No to Socialism. No to Bernadette – Folha de S. Paulo, March 10, 1974
by Plinio Corrêa de Oliveira
It seems that many readers of this newspaper, after reading the results of the British elections somewhat superficially, concluded that they indicate a moderate shift in public opinion in the United Kingdom toward the left. This impression reinforces the well-known cliché that the world is inexorably moving to the left. In turn, the cliché reinforces the idea of this “inexorable” shift. It is therefore appropriate to clarify that the British electorate’s decision had – very significantly – the effect of turning its back on the Labour left.
* * *
How so? Some readers may ask. If the new cabinet is markedly labor-oriented and succeeds a pronouncedly conservative government, how can one claim, without nonsense, that public opinion in the United Kingdom has not shifted to the left? The fact is that, in certain cases, due to a peculiarity of British law, the number of seats a party wins in the House of Commons may not reflect its share of the popular vote.
In the 1970 elections, the Conservatives obtained 46.4% of the vote, and in 1974, only 38.1%. They therefore suffered an 8.3 percentage point loss.

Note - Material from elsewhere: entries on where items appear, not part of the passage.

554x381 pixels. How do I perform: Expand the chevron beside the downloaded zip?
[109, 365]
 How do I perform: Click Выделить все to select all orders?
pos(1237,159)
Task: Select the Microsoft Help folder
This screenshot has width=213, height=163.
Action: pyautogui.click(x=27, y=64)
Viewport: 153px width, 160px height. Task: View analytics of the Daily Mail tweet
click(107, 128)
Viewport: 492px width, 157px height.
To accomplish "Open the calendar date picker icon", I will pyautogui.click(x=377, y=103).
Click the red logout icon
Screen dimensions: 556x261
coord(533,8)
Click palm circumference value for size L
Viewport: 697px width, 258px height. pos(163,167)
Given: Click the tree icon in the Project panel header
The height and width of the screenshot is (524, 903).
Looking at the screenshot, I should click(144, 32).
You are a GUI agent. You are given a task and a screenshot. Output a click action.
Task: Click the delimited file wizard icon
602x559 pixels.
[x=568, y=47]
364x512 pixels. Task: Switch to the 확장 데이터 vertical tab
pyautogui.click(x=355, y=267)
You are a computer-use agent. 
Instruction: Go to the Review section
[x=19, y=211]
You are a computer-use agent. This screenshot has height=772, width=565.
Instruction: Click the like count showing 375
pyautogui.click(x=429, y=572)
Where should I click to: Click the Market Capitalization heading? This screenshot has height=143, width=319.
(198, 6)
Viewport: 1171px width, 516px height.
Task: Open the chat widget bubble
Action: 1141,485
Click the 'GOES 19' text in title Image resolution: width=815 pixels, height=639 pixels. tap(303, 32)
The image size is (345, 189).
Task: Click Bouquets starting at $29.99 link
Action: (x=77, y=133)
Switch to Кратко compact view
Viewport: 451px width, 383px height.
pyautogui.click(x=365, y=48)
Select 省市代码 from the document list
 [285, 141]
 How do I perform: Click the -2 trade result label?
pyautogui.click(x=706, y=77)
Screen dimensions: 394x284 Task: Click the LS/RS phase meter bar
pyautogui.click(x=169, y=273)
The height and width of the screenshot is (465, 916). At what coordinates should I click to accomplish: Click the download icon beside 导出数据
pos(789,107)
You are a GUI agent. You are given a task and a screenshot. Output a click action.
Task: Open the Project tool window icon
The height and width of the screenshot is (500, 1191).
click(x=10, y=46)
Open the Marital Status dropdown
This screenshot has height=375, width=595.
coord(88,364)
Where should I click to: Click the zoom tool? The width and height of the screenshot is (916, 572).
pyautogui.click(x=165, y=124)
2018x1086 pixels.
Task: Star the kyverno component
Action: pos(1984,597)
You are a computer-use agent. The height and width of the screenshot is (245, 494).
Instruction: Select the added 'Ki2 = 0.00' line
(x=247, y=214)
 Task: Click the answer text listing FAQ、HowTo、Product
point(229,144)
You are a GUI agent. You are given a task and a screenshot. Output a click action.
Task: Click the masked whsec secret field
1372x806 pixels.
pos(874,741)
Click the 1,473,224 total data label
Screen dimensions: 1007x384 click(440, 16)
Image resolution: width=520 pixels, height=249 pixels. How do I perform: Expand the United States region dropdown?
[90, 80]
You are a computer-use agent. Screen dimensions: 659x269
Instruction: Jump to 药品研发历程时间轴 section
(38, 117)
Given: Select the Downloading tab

However, the Labor Party also suffered significant losses. In 1970, it received 43% of the vote, and in 1974, 37.2%, a decline of 5.8%. Anyone who speaks of socialist progress in the last elections is therefore mistaken.
These figures show that the United Kingdom is not moving toward either the Labour Party or the Conservatives but has begun to turn its back on both – in what direction? Toward liberalism, or rather, neoliberalism. Unlike the Conservatives and Labour, the Liberals have made remarkable progress. In 1970, they received 2,109,218 votes, or 7.4% of the electorate. In 1974, they won 6,056,713 votes, representing 19.3% of the electorate. Thus, the Liberal electorate almost tripled. If English law allocated seats exactly proportionally to the votes obtained, the Liberals would now have no fewer than 122 seats.
Now, what do the Liberals stand for?
Regarding the major social and economic issues debated during the election campaign, there is less distance between the Labour Party and the Conservative Party than between the Labour Party and the Liberal Party. In other words, the Liberals were a much more reactionary and “right-wing” opposition than the Conservatives. From this, we can deduce that the big news in the British elections was not a shift to the left but a shift to the right.
Furthermore, the decline in conservative support for the Liberals was largely due to a split among conservatives over an issue unrelated to the right-left divide. The powerful Conservative leader Enoch Powell, described by the press as the architect of the Conservative victory in the 1970 elections, this time supported the Labor Party because he disagreed with the Conservative government’s EEC foreign policy.
I just recall in passing that the small electoral parties – which, combined, had won only six seats in the previous Parliament – now have 22 in the new Parliament. This fact is of little interest to us because it is not easy for Brazilian readers to assess the ideological significance of this change, as it concerns small political groups known only in the United Kingdom.
In any case, it remains true that the party that has made the most progress is at the opposite end of the political spectrum from Labour.
I cannot conclude this article without emphasizing the defeat the Northern Irish electorate inflicted on the energetic and passionate parliamentarian Bernadette McEliskey (nee Devlin), a progressive Catholic who, during her term in office, did everything she could to shock people into re-electing her. This typically progressive tactic failed. The people said “no” to her.